We went into what from dimensions must have been the master bedroom. Mahogany wainscoting applied halfway up the walls on all sides except for another fireplace. Velvet drapes, a Dhurrie rug, two easy chairs.

Weymond jumped into the bed as though it were a pool, an image of the athletic preteen she must have been not so long ago.

It was a pool, by the way. Sort of.

On her back, Kimberly laced fingers behind her head in a modified sit-up. "Walter must have read somewhere that water beds were 'where it's at'." She gave me a sly smile. "Do I have that right?"

"What right?"

"The expression. 'Where it's at'?"

"As I recall. How about the guns?"

"Let's play a game."

"I don't like games, Kimberly."

"No. It makes sense. You'll see."

"Make it a short game."

"Okay. Now, move back toward the door like you're a burglar or something."

I sighed but retraced my steps to the threshold. "All right?"

Weymond hunched toward the headboard on her elbows. "One more step back."

I complied.

"Now come at me."

My eyes went around the room for a camera or even a lens, but there were enough furnishings to hide it.

"Come on, like you were going to attack me."

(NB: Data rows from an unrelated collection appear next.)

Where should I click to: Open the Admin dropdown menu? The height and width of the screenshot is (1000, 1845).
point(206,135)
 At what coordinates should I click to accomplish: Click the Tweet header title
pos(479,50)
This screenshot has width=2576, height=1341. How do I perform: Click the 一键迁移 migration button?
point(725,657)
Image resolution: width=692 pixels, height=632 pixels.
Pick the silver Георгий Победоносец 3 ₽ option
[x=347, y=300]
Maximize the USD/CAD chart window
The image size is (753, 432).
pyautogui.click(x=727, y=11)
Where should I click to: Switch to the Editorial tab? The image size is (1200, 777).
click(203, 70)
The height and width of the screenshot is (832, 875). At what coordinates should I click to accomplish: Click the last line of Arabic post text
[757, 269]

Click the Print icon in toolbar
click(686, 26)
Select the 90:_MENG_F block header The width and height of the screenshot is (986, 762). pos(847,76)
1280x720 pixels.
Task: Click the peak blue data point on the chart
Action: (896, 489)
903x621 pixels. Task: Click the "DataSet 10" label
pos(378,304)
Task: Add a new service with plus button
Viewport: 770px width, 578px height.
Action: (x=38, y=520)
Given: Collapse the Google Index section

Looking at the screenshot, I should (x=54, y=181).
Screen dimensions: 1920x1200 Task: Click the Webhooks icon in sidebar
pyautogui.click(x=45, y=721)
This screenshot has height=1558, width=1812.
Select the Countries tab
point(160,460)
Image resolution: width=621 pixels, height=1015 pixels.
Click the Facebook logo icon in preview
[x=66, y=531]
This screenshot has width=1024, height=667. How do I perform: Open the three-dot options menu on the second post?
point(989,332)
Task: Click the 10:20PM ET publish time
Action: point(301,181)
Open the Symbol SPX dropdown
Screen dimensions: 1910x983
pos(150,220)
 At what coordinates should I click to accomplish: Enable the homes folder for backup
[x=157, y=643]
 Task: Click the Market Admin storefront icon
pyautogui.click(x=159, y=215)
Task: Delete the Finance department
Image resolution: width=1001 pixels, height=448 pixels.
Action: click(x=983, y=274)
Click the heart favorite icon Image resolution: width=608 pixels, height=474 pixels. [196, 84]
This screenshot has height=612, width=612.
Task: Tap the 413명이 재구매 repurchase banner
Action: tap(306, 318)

I started forward. On my second step Weymond hit a panel in the wainscoting behind her. A handgun shot out on an accordion device, like the boxing glove from a Three Stooges movie. She grabbed the weapon, an automatic, on what must have been a magnetic pad and leveled it at me.

Standing stock-still, I said, "Bad game, Kimberly."

Weymond kept the automatic at serious for a count of five, then let her arm weigh down with it to the comforter. "I don't think so. He calls it Walter's Walther. One of his brighter lights, to tell you the truth."

I walked toward her. She let me take the gun. A Walther PPK all right. I tested the action. Loaded, one shell jacked into the chamber. Safety off, ready for firing. Christ.

I made it safe. "Any more secret panels'?"

Weymond swam out of bed, tapping a taller, recessed section of wainscoting on the other side of the bed. An AR-15, the civilian version of the Colt M-16 assault rifle, nosed out.

I moved to the Colt, bringing it to "present arms," and sniffing. Fired not too long ago, freshly cleaned and oiled. Locked and loaded, a slick weapon for home defense. But I'd heard M-16s often enough on city streets in Saigon. They make more of a popping noise than the flat crack of the day before.

I said, "Any others?"

"A shotgun in the hall closet downstairs. Not so melodramatic, though."

"No more rifles?"

"In the closet in the study. Walter's got a strongbox or something anchored below the floorboards. But they're a pain to get to, and anyway I don't have a key to that."

"Just to the front door."

The sly smile again. "And the back. Walter's at some conference. He won't be home for hours." Weymond casually showed a lot of leg. "Maybe you could use a little pumping up?"

"Thanks, but I'm afraid I'd keep reaching for my wallet, looking for a fifty to stuff somewhere."

The smile evaporated. "That's a sexist remark."

"Only if taken out of context."

I turned to go.

Weymond yelled after me. "Hey, what about our deal?"

"Should have gotten it in writing, counselor."

I went downstairs and out before she could pump up Walter's Walther.